Data entries
════════════════
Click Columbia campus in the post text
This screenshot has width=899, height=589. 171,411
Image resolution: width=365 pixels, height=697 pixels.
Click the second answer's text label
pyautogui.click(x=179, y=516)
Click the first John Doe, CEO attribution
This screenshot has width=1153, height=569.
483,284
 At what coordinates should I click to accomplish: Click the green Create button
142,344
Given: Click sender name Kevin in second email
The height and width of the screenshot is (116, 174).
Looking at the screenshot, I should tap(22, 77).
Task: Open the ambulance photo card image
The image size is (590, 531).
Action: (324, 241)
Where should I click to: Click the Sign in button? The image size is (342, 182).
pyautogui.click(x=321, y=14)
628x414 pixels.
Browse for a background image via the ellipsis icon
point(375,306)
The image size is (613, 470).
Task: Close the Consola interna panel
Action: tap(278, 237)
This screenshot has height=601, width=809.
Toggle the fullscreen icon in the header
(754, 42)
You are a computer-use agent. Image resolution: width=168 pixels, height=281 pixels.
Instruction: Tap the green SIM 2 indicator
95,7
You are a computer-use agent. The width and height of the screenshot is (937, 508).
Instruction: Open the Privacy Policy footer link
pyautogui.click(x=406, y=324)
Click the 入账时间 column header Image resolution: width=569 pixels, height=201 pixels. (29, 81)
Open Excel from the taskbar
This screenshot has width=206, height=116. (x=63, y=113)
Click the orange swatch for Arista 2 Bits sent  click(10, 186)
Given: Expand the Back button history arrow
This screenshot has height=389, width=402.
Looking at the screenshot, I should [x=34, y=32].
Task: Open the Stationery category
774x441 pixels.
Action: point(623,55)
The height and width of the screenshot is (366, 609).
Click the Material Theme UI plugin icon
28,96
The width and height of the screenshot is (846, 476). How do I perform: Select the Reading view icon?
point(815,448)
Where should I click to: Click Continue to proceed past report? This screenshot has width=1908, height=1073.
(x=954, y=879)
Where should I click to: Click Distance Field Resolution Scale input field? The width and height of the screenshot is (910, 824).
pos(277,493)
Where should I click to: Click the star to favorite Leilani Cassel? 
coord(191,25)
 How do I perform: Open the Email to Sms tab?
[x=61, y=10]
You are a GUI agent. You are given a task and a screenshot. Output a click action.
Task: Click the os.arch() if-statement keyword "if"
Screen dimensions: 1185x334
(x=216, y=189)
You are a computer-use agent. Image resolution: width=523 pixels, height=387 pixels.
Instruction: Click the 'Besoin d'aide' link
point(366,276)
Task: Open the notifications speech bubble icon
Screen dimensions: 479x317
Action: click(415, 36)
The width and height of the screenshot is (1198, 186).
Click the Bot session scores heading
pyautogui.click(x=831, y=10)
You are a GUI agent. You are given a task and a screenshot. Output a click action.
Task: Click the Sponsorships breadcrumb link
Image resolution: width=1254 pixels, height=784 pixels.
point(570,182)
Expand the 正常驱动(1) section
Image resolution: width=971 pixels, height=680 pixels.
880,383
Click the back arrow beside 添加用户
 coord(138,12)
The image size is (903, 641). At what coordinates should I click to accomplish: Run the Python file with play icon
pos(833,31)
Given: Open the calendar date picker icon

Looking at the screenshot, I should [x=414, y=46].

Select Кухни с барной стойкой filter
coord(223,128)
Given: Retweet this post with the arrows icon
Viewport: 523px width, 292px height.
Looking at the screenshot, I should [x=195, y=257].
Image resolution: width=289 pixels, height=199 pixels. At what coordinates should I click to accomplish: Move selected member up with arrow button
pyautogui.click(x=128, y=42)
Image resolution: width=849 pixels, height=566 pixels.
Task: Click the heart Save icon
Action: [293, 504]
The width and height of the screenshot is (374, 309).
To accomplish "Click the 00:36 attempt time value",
════════════════
Would you copy, unchanged, the stretch of the records above that begins at the line containing "The image size is (903, 641)." and ends at the line containing "The width and height of the screenshot is (374, 309).", and only that?

#### Written response
The image size is (903, 641). At what coordinates should I click to accomplish: Run the Python file with play icon
pos(833,31)
Given: Open the calendar date picker icon

Looking at the screenshot, I should [x=414, y=46].

Select Кухни с барной стойкой filter
coord(223,128)
Given: Retweet this post with the arrows icon
Viewport: 523px width, 292px height.
Looking at the screenshot, I should [x=195, y=257].
Image resolution: width=289 pixels, height=199 pixels. At what coordinates should I click to accomplish: Move selected member up with arrow button
pyautogui.click(x=128, y=42)
Image resolution: width=849 pixels, height=566 pixels.
Task: Click the heart Save icon
Action: [293, 504]
The width and height of the screenshot is (374, 309).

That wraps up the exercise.